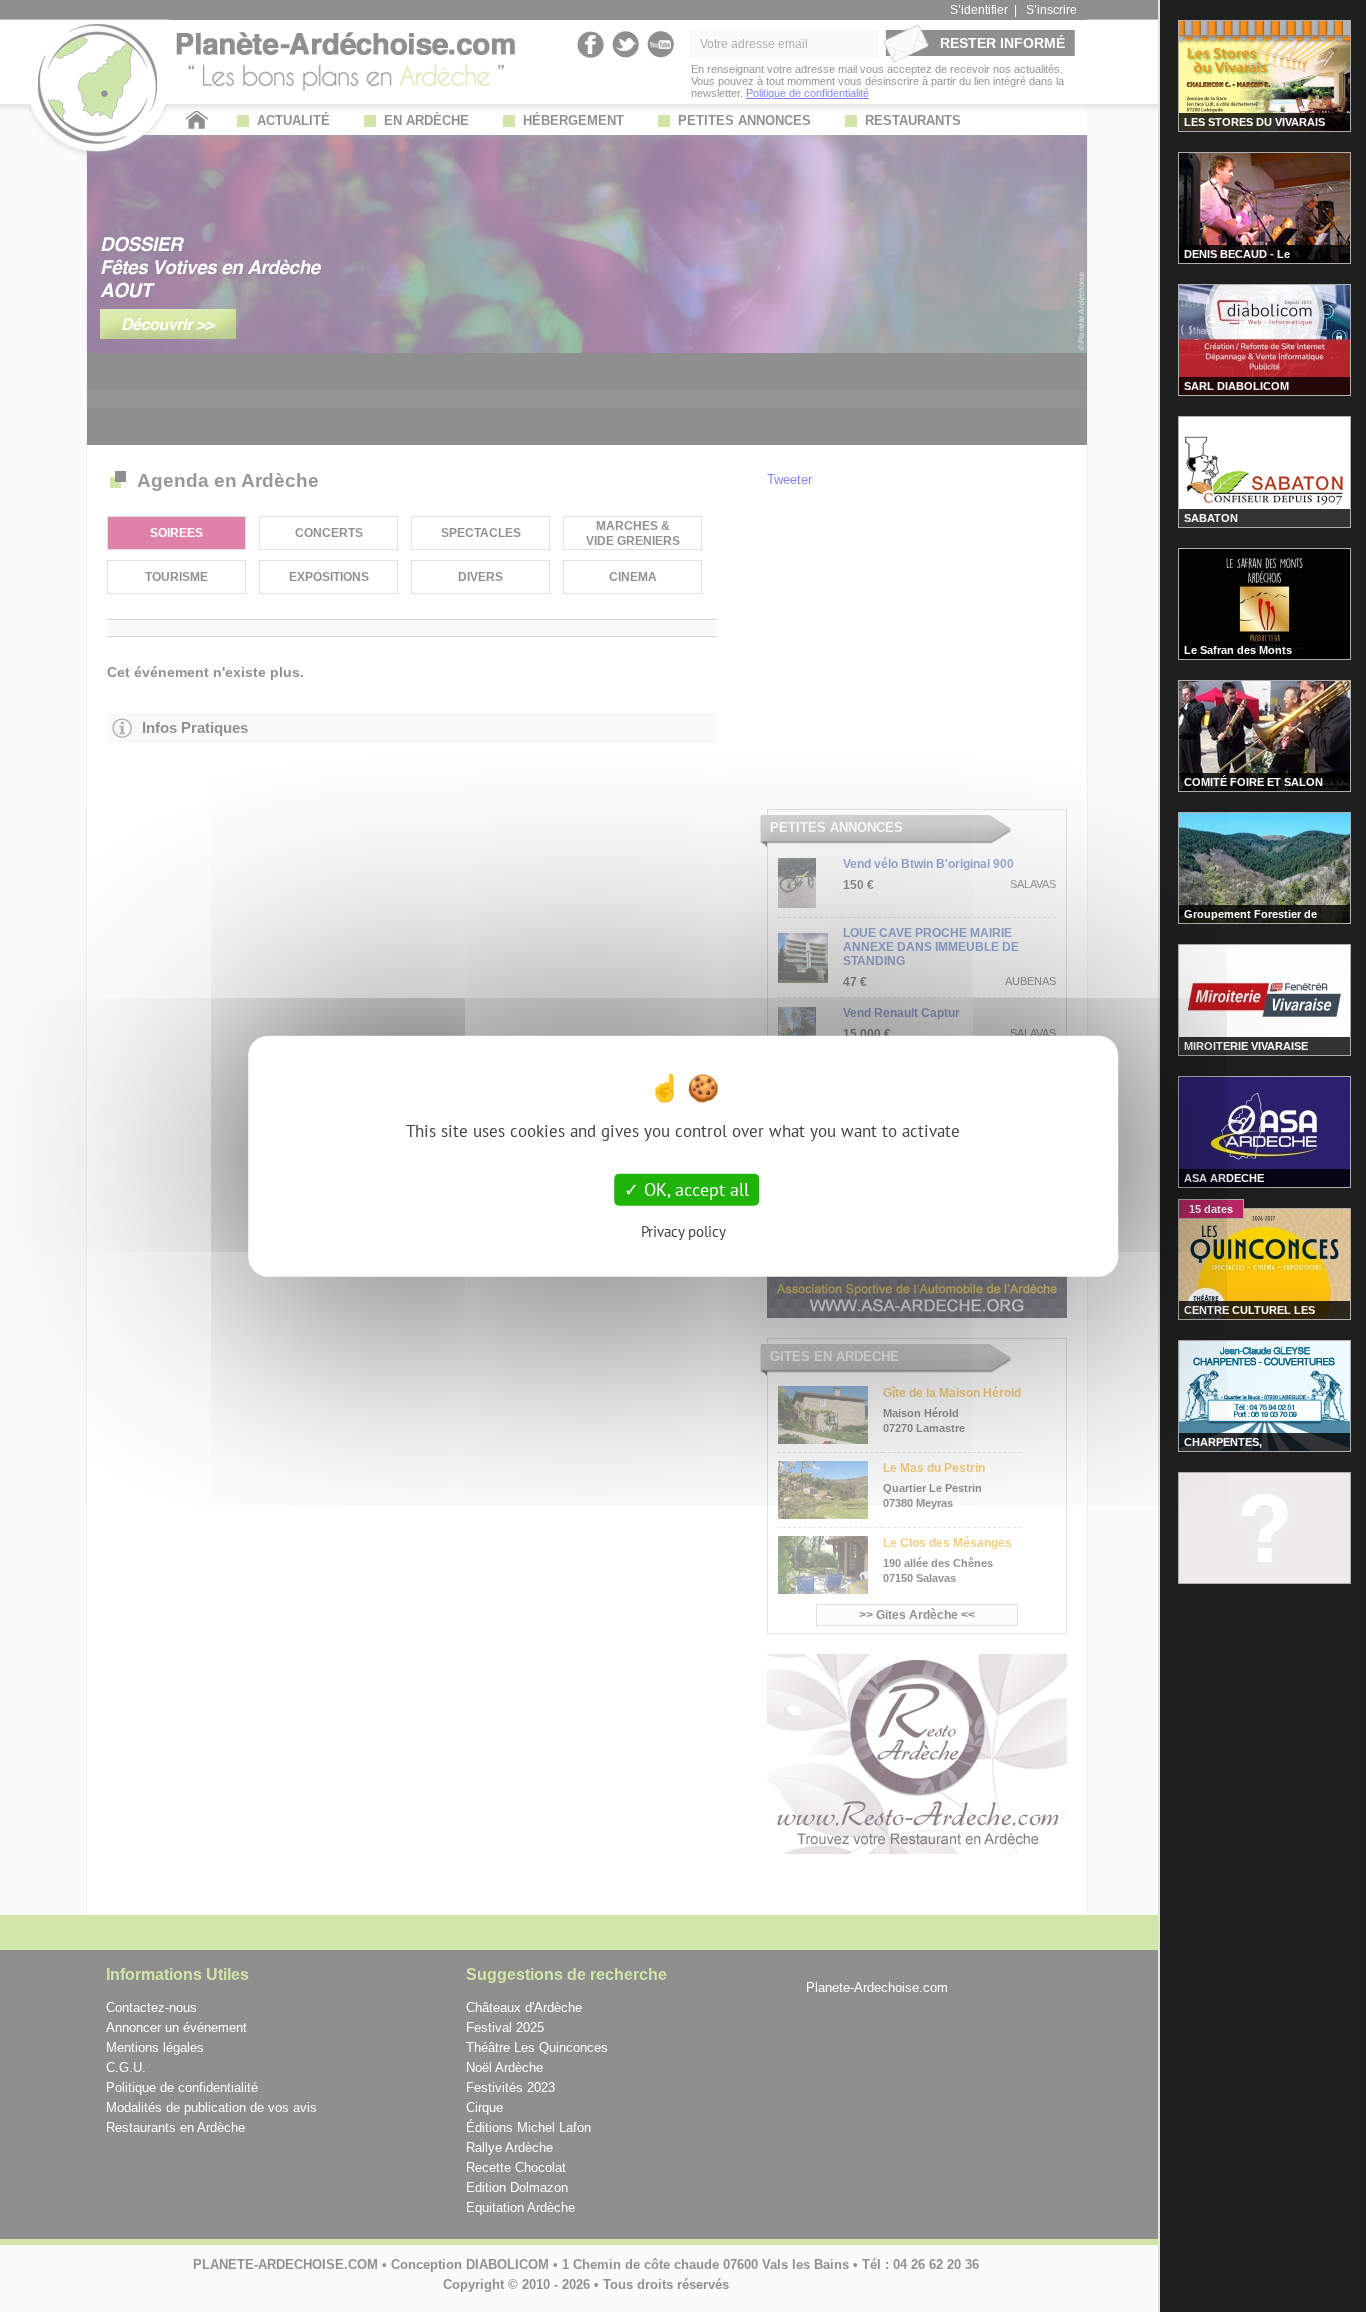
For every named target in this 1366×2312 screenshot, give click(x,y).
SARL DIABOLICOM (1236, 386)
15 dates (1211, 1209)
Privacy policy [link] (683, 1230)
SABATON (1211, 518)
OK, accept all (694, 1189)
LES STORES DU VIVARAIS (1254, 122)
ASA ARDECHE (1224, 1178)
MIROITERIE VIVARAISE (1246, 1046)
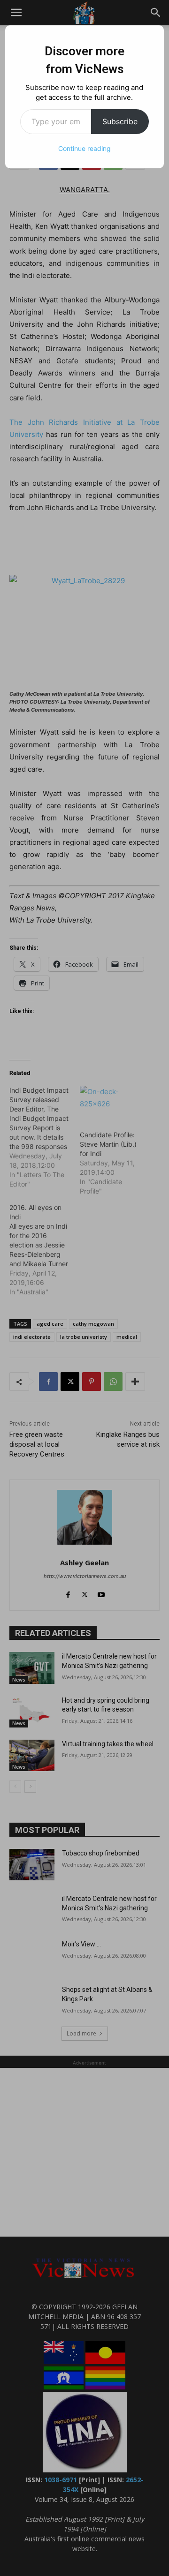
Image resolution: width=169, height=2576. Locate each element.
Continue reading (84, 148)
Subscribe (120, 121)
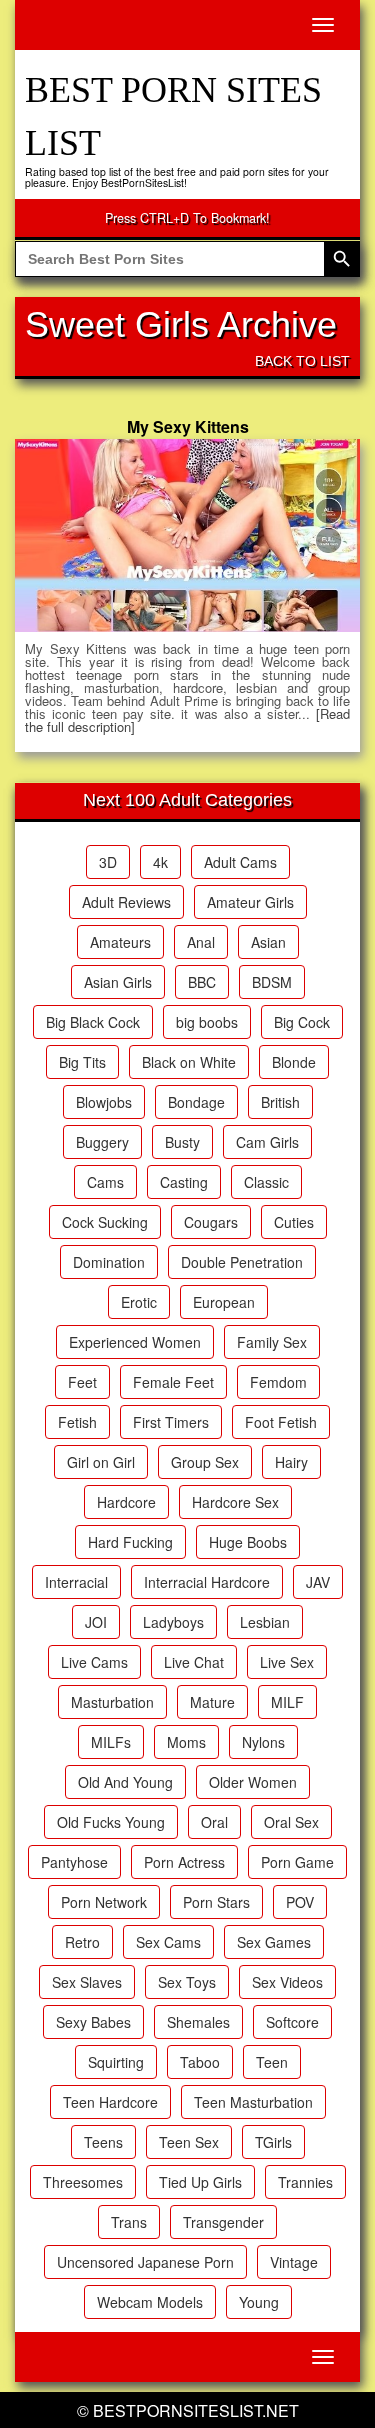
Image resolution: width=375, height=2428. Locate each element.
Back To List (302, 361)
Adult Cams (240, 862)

** Problem description **
Give the data again exactly as it stands, apart from the pictures.

** Task solution **
For every named target in this 1366×2312 screenshot, give click(x,y).
SARL DIABOLICOM (1236, 386)
15 dates (1211, 1209)
Privacy policy [link] (683, 1230)
SABATON (1211, 518)
OK, accept all (694, 1189)
LES STORES DU VIVARAIS (1254, 122)
ASA ARDECHE (1224, 1178)
MIROITERIE VIVARAISE (1246, 1046)
Image resolution: width=169, height=2576. Locate each element.
Continue reading (84, 148)
Subscribe (120, 121)
Image resolution: width=375, height=2428. Locate each element.
Back To List (302, 361)
Adult Cams (240, 862)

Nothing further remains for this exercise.